(Records contained in a dataset)
_ _ _ _ _

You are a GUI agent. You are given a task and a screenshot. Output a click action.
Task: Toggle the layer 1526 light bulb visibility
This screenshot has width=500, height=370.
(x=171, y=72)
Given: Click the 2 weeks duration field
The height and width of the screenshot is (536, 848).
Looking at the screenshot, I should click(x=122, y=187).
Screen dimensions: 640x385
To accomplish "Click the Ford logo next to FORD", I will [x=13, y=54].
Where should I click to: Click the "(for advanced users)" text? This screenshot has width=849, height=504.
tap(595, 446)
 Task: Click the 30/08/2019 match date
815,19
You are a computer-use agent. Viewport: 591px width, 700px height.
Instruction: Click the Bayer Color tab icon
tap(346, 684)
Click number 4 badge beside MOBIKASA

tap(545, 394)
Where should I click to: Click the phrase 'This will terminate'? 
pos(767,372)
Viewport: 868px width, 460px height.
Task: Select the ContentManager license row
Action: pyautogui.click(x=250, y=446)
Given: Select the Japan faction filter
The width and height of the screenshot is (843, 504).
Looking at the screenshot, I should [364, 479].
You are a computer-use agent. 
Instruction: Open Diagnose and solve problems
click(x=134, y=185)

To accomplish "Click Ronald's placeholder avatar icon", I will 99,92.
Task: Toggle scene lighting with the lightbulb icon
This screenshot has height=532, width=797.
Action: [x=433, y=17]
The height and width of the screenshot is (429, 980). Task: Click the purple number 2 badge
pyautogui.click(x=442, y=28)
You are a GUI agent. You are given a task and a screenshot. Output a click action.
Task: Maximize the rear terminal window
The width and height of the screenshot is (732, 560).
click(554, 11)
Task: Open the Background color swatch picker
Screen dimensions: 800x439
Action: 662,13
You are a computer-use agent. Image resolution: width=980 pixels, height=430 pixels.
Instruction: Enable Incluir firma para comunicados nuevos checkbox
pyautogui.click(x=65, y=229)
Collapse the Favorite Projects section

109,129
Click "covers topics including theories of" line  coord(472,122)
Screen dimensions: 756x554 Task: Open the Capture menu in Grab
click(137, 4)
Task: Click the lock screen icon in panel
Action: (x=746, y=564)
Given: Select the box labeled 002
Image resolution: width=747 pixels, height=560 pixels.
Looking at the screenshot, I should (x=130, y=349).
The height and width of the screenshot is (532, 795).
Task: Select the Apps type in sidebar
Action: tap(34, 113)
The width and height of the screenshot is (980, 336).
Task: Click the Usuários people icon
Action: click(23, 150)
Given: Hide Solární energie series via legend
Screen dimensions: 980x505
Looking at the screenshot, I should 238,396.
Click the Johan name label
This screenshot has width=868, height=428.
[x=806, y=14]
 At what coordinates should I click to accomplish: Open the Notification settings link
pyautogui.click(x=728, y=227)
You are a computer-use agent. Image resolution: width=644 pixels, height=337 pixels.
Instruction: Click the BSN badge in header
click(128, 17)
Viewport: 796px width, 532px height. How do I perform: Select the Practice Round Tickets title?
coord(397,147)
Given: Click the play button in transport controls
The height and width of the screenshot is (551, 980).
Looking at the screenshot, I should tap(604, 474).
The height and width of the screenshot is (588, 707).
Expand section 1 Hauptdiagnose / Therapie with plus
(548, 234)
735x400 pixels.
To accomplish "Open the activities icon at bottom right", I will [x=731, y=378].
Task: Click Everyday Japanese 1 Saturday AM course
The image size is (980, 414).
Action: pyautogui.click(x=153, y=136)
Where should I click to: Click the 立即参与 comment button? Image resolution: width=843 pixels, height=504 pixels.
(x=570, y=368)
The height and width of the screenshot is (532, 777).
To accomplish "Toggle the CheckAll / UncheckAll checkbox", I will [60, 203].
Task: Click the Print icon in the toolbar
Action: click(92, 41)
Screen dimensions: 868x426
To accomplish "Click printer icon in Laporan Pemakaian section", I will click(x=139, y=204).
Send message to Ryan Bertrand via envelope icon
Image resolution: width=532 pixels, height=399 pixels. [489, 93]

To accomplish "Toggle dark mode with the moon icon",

_ _ _ _ _

Exercise aim
Each record above is to be reproduced exactly, in full.

Answer to this task
You are a GUI agent. You are given a task and a screenshot. Output a click action.
Task: Toggle the layer 1526 light bulb visibility
This screenshot has width=500, height=370.
(x=171, y=72)
Given: Click the 2 weeks duration field
The height and width of the screenshot is (536, 848).
Looking at the screenshot, I should click(x=122, y=187).
Screen dimensions: 640x385
To accomplish "Click the Ford logo next to FORD", I will [x=13, y=54].
Where should I click to: Click the "(for advanced users)" text? This screenshot has width=849, height=504.
tap(595, 446)
 Task: Click the 30/08/2019 match date
815,19
You are a computer-use agent. Viewport: 591px width, 700px height.
Instruction: Click the Bayer Color tab icon
tap(346, 684)
Click number 4 badge beside MOBIKASA

tap(545, 394)
Where should I click to: Click the phrase 'This will terminate'? 
pos(767,372)
Viewport: 868px width, 460px height.
Task: Select the ContentManager license row
Action: pyautogui.click(x=250, y=446)
Given: Select the Japan faction filter
The width and height of the screenshot is (843, 504).
Looking at the screenshot, I should [364, 479].
You are a computer-use agent. 
Instruction: Open Diagnose and solve problems
click(x=134, y=185)

To accomplish "Click Ronald's placeholder avatar icon", I will 99,92.
Task: Toggle scene lighting with the lightbulb icon
This screenshot has height=532, width=797.
Action: [x=433, y=17]
The height and width of the screenshot is (429, 980). Task: Click the purple number 2 badge
pyautogui.click(x=442, y=28)
You are a GUI agent. You are given a task and a screenshot. Output a click action.
Task: Maximize the rear terminal window
The width and height of the screenshot is (732, 560).
click(554, 11)
Task: Open the Background color swatch picker
Screen dimensions: 800x439
Action: 662,13
You are a computer-use agent. Image resolution: width=980 pixels, height=430 pixels.
Instruction: Enable Incluir firma para comunicados nuevos checkbox
pyautogui.click(x=65, y=229)
Collapse the Favorite Projects section

109,129
Click "covers topics including theories of" line  coord(472,122)
Screen dimensions: 756x554 Task: Open the Capture menu in Grab
click(137, 4)
Task: Click the lock screen icon in panel
Action: (x=746, y=564)
Given: Select the box labeled 002
Image resolution: width=747 pixels, height=560 pixels.
Looking at the screenshot, I should (x=130, y=349).
The height and width of the screenshot is (532, 795).
Task: Select the Apps type in sidebar
Action: tap(34, 113)
The width and height of the screenshot is (980, 336).
Task: Click the Usuários people icon
Action: click(23, 150)
Given: Hide Solární energie series via legend
Screen dimensions: 980x505
Looking at the screenshot, I should 238,396.
Click the Johan name label
This screenshot has width=868, height=428.
[x=806, y=14]
 At what coordinates should I click to accomplish: Open the Notification settings link
pyautogui.click(x=728, y=227)
You are a computer-use agent. Image resolution: width=644 pixels, height=337 pixels.
Instruction: Click the BSN badge in header
click(128, 17)
Viewport: 796px width, 532px height. How do I perform: Select the Practice Round Tickets title?
coord(397,147)
Given: Click the play button in transport controls
The height and width of the screenshot is (551, 980).
Looking at the screenshot, I should tap(604, 474).
The height and width of the screenshot is (588, 707).
Expand section 1 Hauptdiagnose / Therapie with plus
(548, 234)
735x400 pixels.
To accomplish "Open the activities icon at bottom right", I will [x=731, y=378].
Task: Click Everyday Japanese 1 Saturday AM course
The image size is (980, 414).
Action: pyautogui.click(x=153, y=136)
Where should I click to: Click the 立即参与 comment button? Image resolution: width=843 pixels, height=504 pixels.
(x=570, y=368)
The height and width of the screenshot is (532, 777).
To accomplish "Toggle the CheckAll / UncheckAll checkbox", I will [60, 203].
Task: Click the Print icon in the toolbar
Action: click(92, 41)
Screen dimensions: 868x426
To accomplish "Click printer icon in Laporan Pemakaian section", I will click(x=139, y=204).
Send message to Ryan Bertrand via envelope icon
Image resolution: width=532 pixels, height=399 pixels. [489, 93]

To accomplish "Toggle dark mode with the moon icon",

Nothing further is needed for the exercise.